La mia visita nel carcere di Regina Coeli mi suggerisce anzitutto una smentita dal sapore metaforico. Il famoso gradino del detto popolare romano (1), il quale dà accesso al penitenziario, non si sale affatto. Entrare in questo complesso che si erge come un enorme, intramontabile masso nel cuore di Roma, infatti, è un po’ come immergersi in un abisso, gravido di quelle afflizioni che dilaniano gli animi di chi le subisce e scalfiscono quelli di coloro i quali, giunti da fuori come me, si trovano lì soltanto come visitatori esterni. È dunque uno scendere, piuttosto che un salire.
Dopo la rituale trafila burocratica, all’entrata, veniamo affidati a una guardia carceraria che ha il compito di accompagnarci dentro. In men che non si dica, compiuti appena una manciata di passi e valicato un imponente portone blindato, si accede già nel cortile interno. È questo il centro nevralgico di Regina Coeli, nel quale convogliano i vari bracci. Gli schiamazzi che giungono da ogni dove, il suono metallico di porte che si aprono e si chiudono sollecitano immediatamente l’udito. Ma è la vista, tuttavia, subito dopo questo iniziale impatto con i rumori, che raccoglie le percezioni più intense. Procurano un senso di oppressione il riproporsi di ringhiere, grate e reticolati ovunque, così come l’ampio soffitto che sembra voler schiacciare sotto il suo peso. Anche dalle due grandi, lustre statue situate al primo piano del cortile - quella della Madonna col Bambino e, nel lato opposto, quella del Crocifisso - si distinguono volti oltremodo segnati dalla drammaticità del luogo.

DATI DI PARTENZA
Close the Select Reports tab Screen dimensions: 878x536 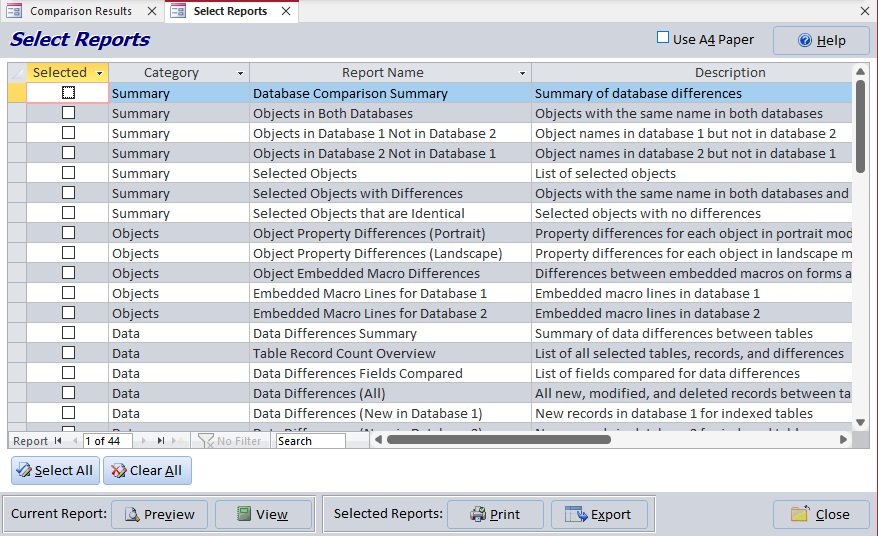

ESERCIZIO ASSEGNATO 1
Nel testo sulla visita a Regina Coeli, perché entrare nel carcere viene descritto come uno scendere piuttosto che un salire? Rispondi in una, due o tre frasi.
ESERCIZIO ASSEGNATO 2
Traduci in inglese questa frase del testo su Regina Coeli: «È questo il centro nevralgico di Regina Coeli, nel quale convogliano i vari bracci.»
ESERCIZIO ASSEGNATO 3
Scrivi il seguito del racconto della visita a Regina Coeli, partendo dopo l'ultima frase riportata.

SOLUZIONE ESERCIZIO 1
Entrare nel carcere è come immergersi in un abisso pieno di afflizioni. Queste afflizioni dilaniano gli animi di chi le subisce e scalfiscono anche quelli dei visitatori esterni. Per questo il gradino del detto popolare non si sale affatto.

SOLUZIONE ESERCIZIO 2
This is the nerve center of Regina Coeli, into which the various wings converge.

SOLUZIONE ESERCIZIO 3
Superata questa rotonda centrale, veniamo condotti, passando per un corridoio che costeggia il cortile all’aperto nel quale detenuti in ora d’aria giocano a pallone, in una doppia stanza impiegata come biblioteca. Ci accoglie, gentile, un marcantonio che - mi pare di capire - è il responsabile della sala. Ci fa accomodare di fronte a una mini platea già in gran parte completa, che ci saluta amichevolmente, avida di poter interagire con persone esterne. Dopo una breve presentazione di Ada Guglielmucci, inizio a parlare io. Il compito che ho non è leggero; parlare ai detenuti di un carcere italiano del mio libro, che racconta di italiani detenuti in carceri straniere, è parlare a un sofferente non della sua, bensì della sofferenza altrui. Spiego loro che l’intento mio e dell’amico Fabio Polese, con il quale ho scritto queste inchieste, è sì, nello specifico, quello di dar voce ai nostri tanti connazionali detenuti all’estero, ma anche, più in generale, quello di sensibilizzare l’opinione pubblica sul problema carcerario. L’effetto che “Le Voci del silenzio - Storie di italiani detenuti all’estero” suscita nei lettori, del resto, è un senso di tristezza, ma anche di profonda indignazione. Una scossa che obbliga gli sguardi, sovente distratti dal superfluo, a rivolgersi verso queste dolorose realtà che allignano nell’ombra.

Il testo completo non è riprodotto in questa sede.